I have been waiting for a while to answer, expecting somebody 
might come to realize himself how useless this whole idea actually
is, but I guess it's time to reveal:

Let's look at the concern first: The concern is about that with 
a subtitle precision of milliseconds (let's say milli, even
though we actually have microseconds), it would not be possible
to make sure that a subtitle event would be shown exactly at a 
specific video frame.

The claim is: This could be achieved by having a high precision
(and/or a custom time base) for subtitle timings, because
this would allow to have subtitle start times that could exactly 
match the frame display time of the frame at which a subtitle
should be initially displayed.

For a moment let's put aside the argument about subtitle format
precision. Let's assume we'd have a subtitle format that allows
such precisions and maybe even custom time bases and let's assume
a player that can handle this.

Now we look at the player and a situation where the player needs
to display frame N. At this point, a range of different things
can happen, mostly specific to the implementation of the player:
Whether it reads a frame's time value or infers it from the 
frame rate or which time base a player is using internally, 
just to name a few examples.
And then - at a total different place of implementation in the
player (could be custom, or a library like libass), the player
needs to determine whether a (and which) subtitle needs to be
displayed over frame N.
Here, we have the frame time, which has undergone a number
of calculations and we have a subtitle event with our super-
precise subtitle start time.

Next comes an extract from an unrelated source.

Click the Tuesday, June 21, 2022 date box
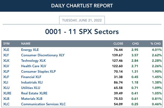164x108 pixels. (82, 20)
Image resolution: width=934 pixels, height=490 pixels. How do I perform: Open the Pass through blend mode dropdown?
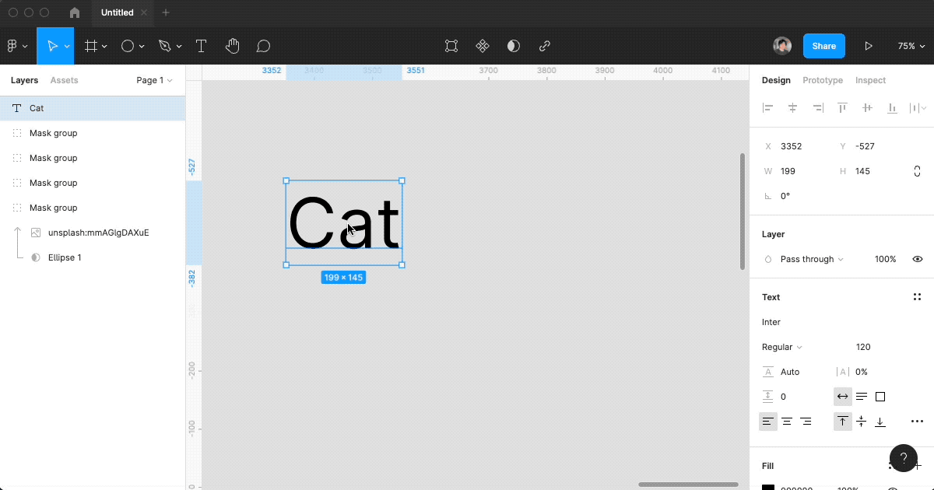tap(811, 259)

The player converts that to its 
internal time base, and then..

..how does the player determine whether the subtitle event
should be shown on frame N?

Does it check like: frame.pts == subtitle.pts? No, it doesn't!

It does something like: 

frame.pts > subtitle.pts && frame.pts < subtitle.end_pts

..because it also needs to display all subtitle events that are 
already visible.

Let's look again at the proposal: to use high precision subtitle
timings which would allow us to have subtitle start times that 
are as close as possible (or even equal) to the video frame 
time.

Now what a surprise: having-frame-equal subtitle start-times
wouldn't make it _more_ clear at which video frame the subtitle 
should be shown - it would make it more and more _unclear_ and 
non-deterministic whether it should be shown at that frame or 
the next!
Eventually, the final presentation would depend on:
client implementation details and rounding errors, which means 
the opposite of consistent, reliable or predictable.

The closer and more precise a subtitle start time would be set
to a frame's display time, the higher the chance that it 
would be shown at the wrong time (due to the >/< tests that
clients need to perform.

Everybody who is creating computer animations and who wants 
to achieve sudden changes from one frame to another knows,
that this change needs to be authored in a way that it 
happens in the timely middle between two frames (to make 
it safe against slight adjustments, rescaling, etc.)

And the same goes for subtitle authoring: When you want 
to make sure that a subtitle is shown at frame N+1 but 
not at frame N, then you set the subtitle start time 
to a time half-way between N and N+1.

And this doesn't require high-precision timing values
nor custom time bases and it's also stable against 
calculations and rounding errors that might occur
during processing.

My wish for the future would be criticism that isn't 
based on mind-farts or unrealistic hypothetical cases,
but actual problems, ideally accompanied by an example 
to demonstrate.

Kind regards,
softworkz